Saturday, December 17, 2011

Xmas fuckery...

As I was watching my youngest in her 6th grade band concert the other night I was searching in vain for my Christmas spirit. Then I saw a couple of little ones dancing down in front of the seats to what was being played. All dressed in Christmas finery, they sang along to Rudolf and Frosty, not caring that the clarinets were squeaking or that one of the drummers was out of sync. It was Christmas and that was all they needed to be joyful.  So what's my problem?  Somehow, somewhere you have to realize that in this life there are things bigger than you and your problems.  Yes the holidays can be depressing with all the commercialism and whatnot.  Yes it accentuates relationships lost as everyone gathers with those near and dear to them.  Yes it seems to embody every single thing that you feel is wrong with your life (lack of money, time, friends etc)  But it should be bigger than that shouldn't it?  As I look at the pile of presents still to be wrapped, I flash back on the utter joy on my girls faces as they open the present they DIDN'T ask for, and found that maybe Santa is as wise as they thought.  As I look around my new house I see the possibilities for creating that place where they can feel comfortable in jammies and bedhead, happily tearing into gifts that they didn't ask for, and maybe don't really deserve, but get anyway because despite it all, they know we love them.  As I catch up on the laundry I pull out my traditional Christmas morning outfit of candy cane pj pants with a santa suit t-shirt that says "Does this outfit make me look fat?" and know that it will illicit the usual groans and questions about my mental capacity, as it does every year.  Christmas is bigger than my little sulky problems and in remembering that, I am going to let it put all those things into perspective.  Because really, it IS bigger than that...  If I let it be...  

Friday, December 16, 2011

Christmas Spirit

I seem to be lacking it this year.  I have no decorations up and the tree is still taking up residence in the garage.  It may have to do with me not having the kids this week so I don't have to pretend to enjoy the commercialism.  It may have to do with the job change.  It may have to do with the fact that Christmas is literally shoved down M's throat all day at his work and my unwillingness to do that at home.  It may have to do with the anniversary of M's Mom's passing.  It may have to do with the sullen teenager and how she's affecting me and my attitude.  *shrugs*  I dunno...

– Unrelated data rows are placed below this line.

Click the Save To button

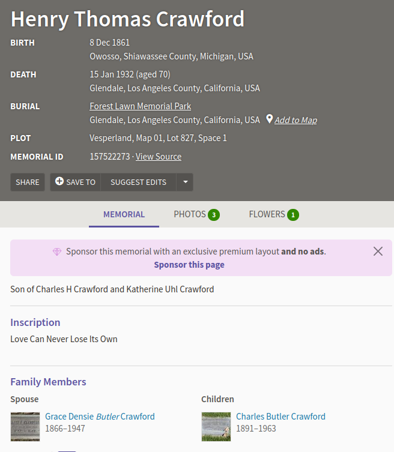click(76, 182)
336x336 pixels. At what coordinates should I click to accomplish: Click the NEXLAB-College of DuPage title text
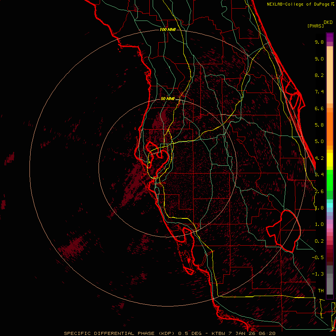298,4
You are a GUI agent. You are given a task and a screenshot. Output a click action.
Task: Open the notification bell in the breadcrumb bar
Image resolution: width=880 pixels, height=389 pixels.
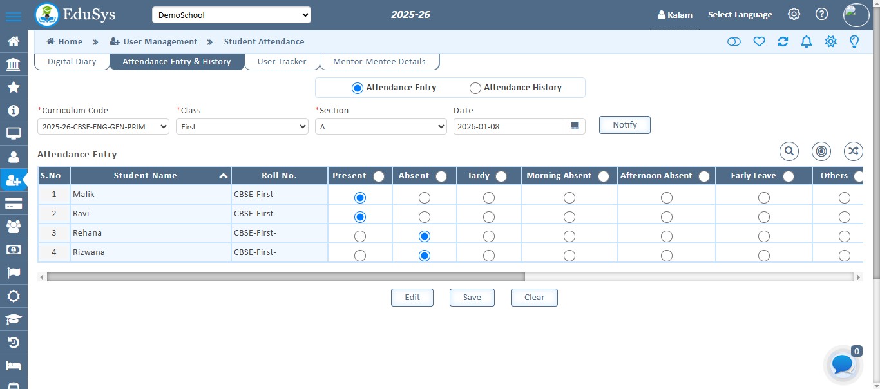click(x=806, y=41)
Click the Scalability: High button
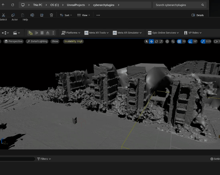This screenshot has width=220, height=175. pyautogui.click(x=73, y=41)
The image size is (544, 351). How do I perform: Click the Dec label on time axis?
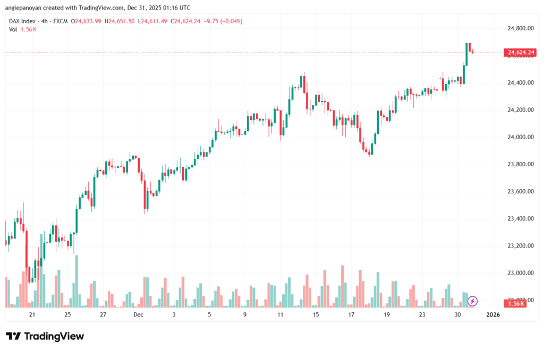click(139, 315)
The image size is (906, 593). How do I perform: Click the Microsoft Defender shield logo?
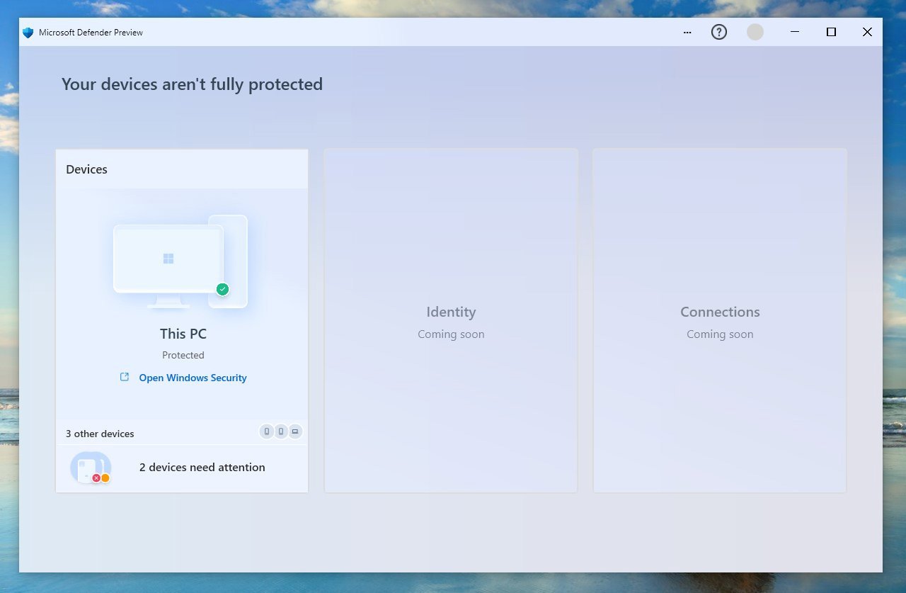pos(28,33)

meh...  *trudges out to the garage to get the Christmas boxes out anyway*

Thursday, December 15, 2011

One year

I miss her.  She's been gone a year, and she was in my life for even less time than that, but I miss her.  And I kept my promise to her for this last year, and I'll continue for the next.

Wednesday, December 14, 2011

Emotions

Are evil nasty things.  I'm just passing through the resentment part of the program and trying not to let it spill all over everyone else.  I am now entering the "fuck em" tunnel.